Re: [gentoo-dev] proposal: use only one hash function in manifest files

2022-04-06 Thread Jason A. Donenfeld
Hi Ulrich,

On 4/6/22, Ulrich Mueller  wrote:
>> On Wed, 06 Apr 2022, Jason A Donenfeld wrote:
>
>> I think actually the argument I'm making this time might be subtly
>> different from the motions that folks went through last year.
>> Specifically, the idea last year was to switch to using BLAKE2b only.
>> I think what the arguments I'm making now point to is switching to
>> SHA2-512 only.
>
> Still, I think that if we drop one of the hashes then we should proceed
> with the original plan. That is, keep the more modern BLAKE2B (which was
> a participant of the SHA-3 competition [1]) and drop the older SHA512.

Why? Then we're dependent on two things, either of which could break,
rather than one.

To be clear, I'm a big fan of BLAKE2 myself and have used it in a
number of projects. And either one breaking would be a big deal. So
maybe it doesn't really matter that much. But strictly formally, it
seems like SHA512 is the most sound decision? I spelled out two
reasons for that to Sam; if you still disagree, maybe you can address
why you think my two reasons aren't very meaningful?

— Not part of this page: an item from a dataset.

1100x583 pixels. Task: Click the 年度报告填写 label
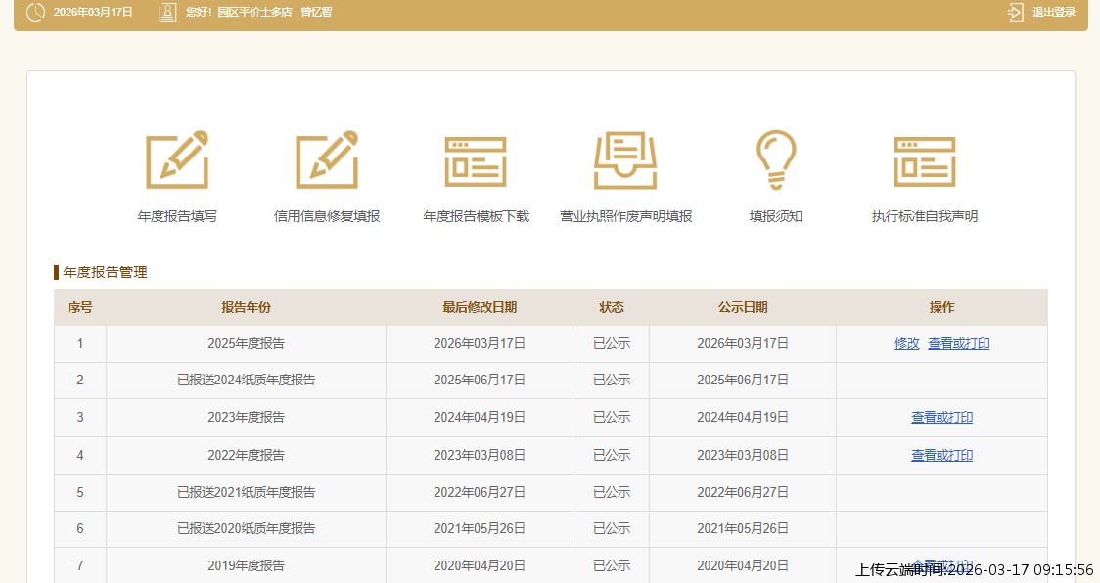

> I also think that the argument about the OpenPGP signature isn't very
> strong, because replacing that signature by another one using a
> different hash is trivial. As I said before, replacing all Manifest
> files in the tree isn't.

I looked into changing gnupg to use BLAKE2b for signatures, but it
doesn't appear to be supported. It's in gcrypt but not gpg. From
--version: `Hash: SHA1, RIPEMD160, SHA256, SHA384, SHA512, SHA224`.
Since my argument rests on minimizing probability of a break, changing
the signature hash algo after it's broken doesn't help with much, so I
think this is something we'd want to happen now, rather than later, if
we're to use BLAKE2b exclusively.

I could potentially send a patch to gnupg for this if you want to take
the long path. But also: don't forget there's also the
interoperability argument that favors SHA512 too.

Jason



Re: [gentoo-dev] proposal: use only one hash function in manifest files

2022-04-05 Thread Ulrich Mueller
> On Wed, 06 Apr 2022, Jason A Donenfeld wrote:

> I think actually the argument I'm making this time might be subtly
> different from the motions that folks went through last year.
> Specifically, the idea last year was to switch to using BLAKE2b only.
> I think what the arguments I'm making now point to is switching to
> SHA2-512 only.

Still, I think that if we drop one of the hashes then we should proceed
with the original plan. That is, keep the more modern BLAKE2B (which was
a participant of the SHA-3 competition [1]) and drop the older SHA512.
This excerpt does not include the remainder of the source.